In recent years, the history of livestock and livestock commodities has attracted increasing attention, partly due to the animal turn, the increasing popularity of environmental history and commodity history, and the intertwined ecological and climate crises that are unfolding. Focusing on cattle (or bos taurus and bos indicus), perhaps the most emblematic livestock species, this international workshop wants to take stock of recent historiographical developments and push towards a first synthesis that thinks together the various dimensions of cattle commodification from a global history perspective.

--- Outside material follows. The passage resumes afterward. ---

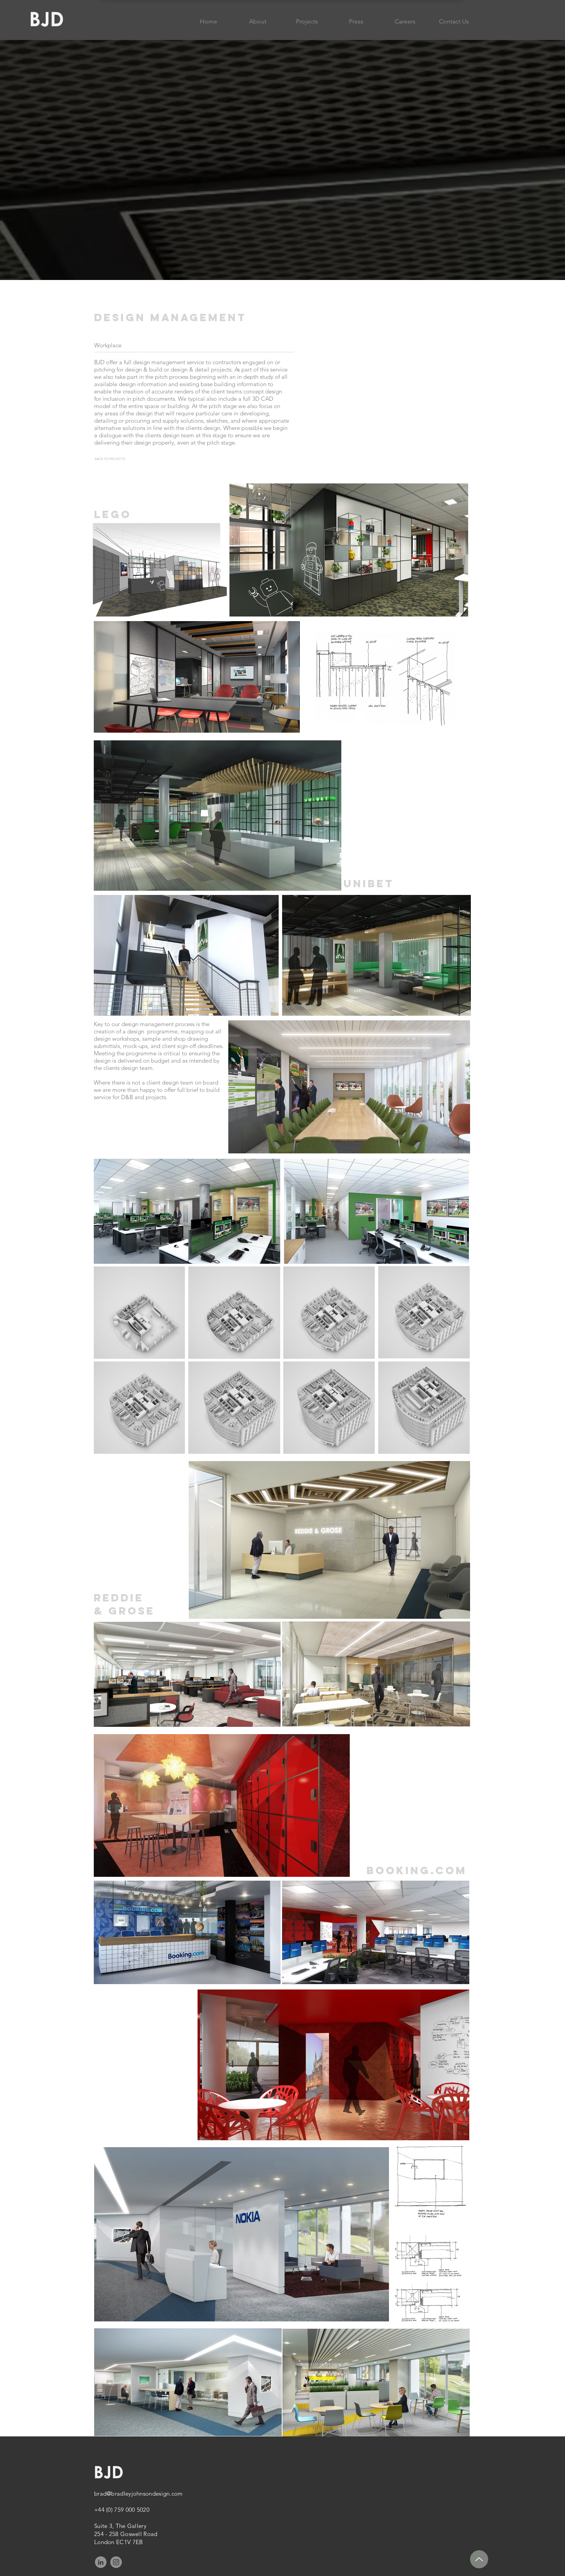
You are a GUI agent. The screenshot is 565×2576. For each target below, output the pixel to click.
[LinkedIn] (100, 2562)
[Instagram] (116, 2562)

The workshop, on the one hand, addresses the broad historical processes such as capitalist and imperial expansion and changing knowledge regimes that, since ca. 1500 CE, transformed cattle production and integrated cattle (commodities) in global, imperial, regional and local economies. Arguably, such processes played out in uneven ways across the globe, giving rise to different trajectories and timelines. On the other, the workshop conceives cattle commodification as a series of partly overlapping processes that transform living animals into profitable commodities. It hence wants to analyse why, how and with what consequences, in varying historical and geographical settings, cattle bodies were ‘improved’, new forms and techniques of animal husbandry introduced, and living cattle further commodified into beef, hides/leather, milk, tallow, corns or manure. These commodification processes involved a broad range of actors, such as (agro)pastoralists and cattle ranchers, veterinary scientists and state officials, capitalist entrepreneurs and international organizations. Their interactions transformed pre-existing cattle economies, knowledge regimes and local ecologies, but also led to the introduction of cattle in areas where they previously did not thrive.

If you want to participate, please e-mail your abstract of 200-300 words, accompanied by a short bionote (100-200 words) to cattlefrontiers@ugent.be by Friday 23 January 2026. We will notify you about the outcome of our selection process by 15 February 2026 the latest. If your paper is accepted, we will then ask you to submit a draft paper of approx. 5,000-6,000 words (not counting footnotes and bibliography) by 15 May 2026.